On the molecular basis of pyruvate kinase deficiency II. Role of thiol groups in pyruvate kinase from pyruvate kinase-deficient patients

Abstract

1. 1. Human erythrocyte pyruvate kinase (ATP:pyruvate phosphotransferase, EC 2.7.1.40) from the class of pyruvate kinase-deficient patients, characterized by an increased affinity towards phosphoenolpyruvate and a loss of cooperative interaction towards this substrate, shows less affinity for the allosteric inhibitor ATP, when compared to pyruvate kinase from control persons.
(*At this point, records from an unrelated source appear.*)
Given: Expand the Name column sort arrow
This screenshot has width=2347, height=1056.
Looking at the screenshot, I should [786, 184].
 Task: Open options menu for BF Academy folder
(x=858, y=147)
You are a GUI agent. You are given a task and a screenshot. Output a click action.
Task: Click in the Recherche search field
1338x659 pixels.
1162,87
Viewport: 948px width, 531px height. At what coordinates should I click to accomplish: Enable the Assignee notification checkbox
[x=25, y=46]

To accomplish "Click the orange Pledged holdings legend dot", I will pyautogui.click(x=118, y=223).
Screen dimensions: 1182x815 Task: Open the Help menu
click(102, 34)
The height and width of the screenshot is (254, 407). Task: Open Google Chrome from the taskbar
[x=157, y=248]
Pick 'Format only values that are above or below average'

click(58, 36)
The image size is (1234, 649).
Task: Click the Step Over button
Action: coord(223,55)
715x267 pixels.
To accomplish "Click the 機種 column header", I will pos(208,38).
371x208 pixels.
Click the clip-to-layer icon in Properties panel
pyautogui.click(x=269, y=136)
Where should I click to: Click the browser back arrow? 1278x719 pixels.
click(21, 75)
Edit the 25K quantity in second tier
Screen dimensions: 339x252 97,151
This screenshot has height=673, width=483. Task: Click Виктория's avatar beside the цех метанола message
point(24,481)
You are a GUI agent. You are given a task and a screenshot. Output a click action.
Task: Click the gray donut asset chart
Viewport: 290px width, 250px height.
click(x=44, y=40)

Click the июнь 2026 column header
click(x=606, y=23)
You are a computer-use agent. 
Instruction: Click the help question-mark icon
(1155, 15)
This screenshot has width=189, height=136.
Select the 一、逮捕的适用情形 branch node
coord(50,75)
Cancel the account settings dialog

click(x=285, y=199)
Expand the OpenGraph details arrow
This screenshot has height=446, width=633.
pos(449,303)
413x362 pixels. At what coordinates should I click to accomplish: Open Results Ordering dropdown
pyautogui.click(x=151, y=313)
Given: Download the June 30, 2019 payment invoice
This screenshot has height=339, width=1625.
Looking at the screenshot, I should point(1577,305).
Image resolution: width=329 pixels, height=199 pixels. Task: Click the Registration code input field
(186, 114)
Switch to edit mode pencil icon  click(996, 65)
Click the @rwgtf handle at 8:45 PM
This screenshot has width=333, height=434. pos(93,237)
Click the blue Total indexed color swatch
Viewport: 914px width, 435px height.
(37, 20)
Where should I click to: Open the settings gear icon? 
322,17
From the obtained kinetic data we can conclude that the loss of cooperativity towards phosphoenolpyruvate is a consequence of a shift in the R ⇌ T equilibrium to the R state. 2. 2. Incubation of pyruvate kinase, obtained from this class of pyruvate kinase-deficient deficient patients with mercaptoethanol, changes the abnormal kinetics into normal kinetics, as can be conclded from the change in phosphoenolpyruvate dependency and ATP inhibition. 3. 3. The effect of mercaptoethanol on the kinetics of pyruvate kinase from pyruvate kinase-deficient patients suggests that the alteration in the enzyme is a consequence of a modification of the -SH groups. It is suggested that pyruvate kinase deficiency is a secondary defect and that the process which causes the change in the -SH groups of pyruvate kinase, may also be responsible for the increased rate of haemolysis, found in these patients.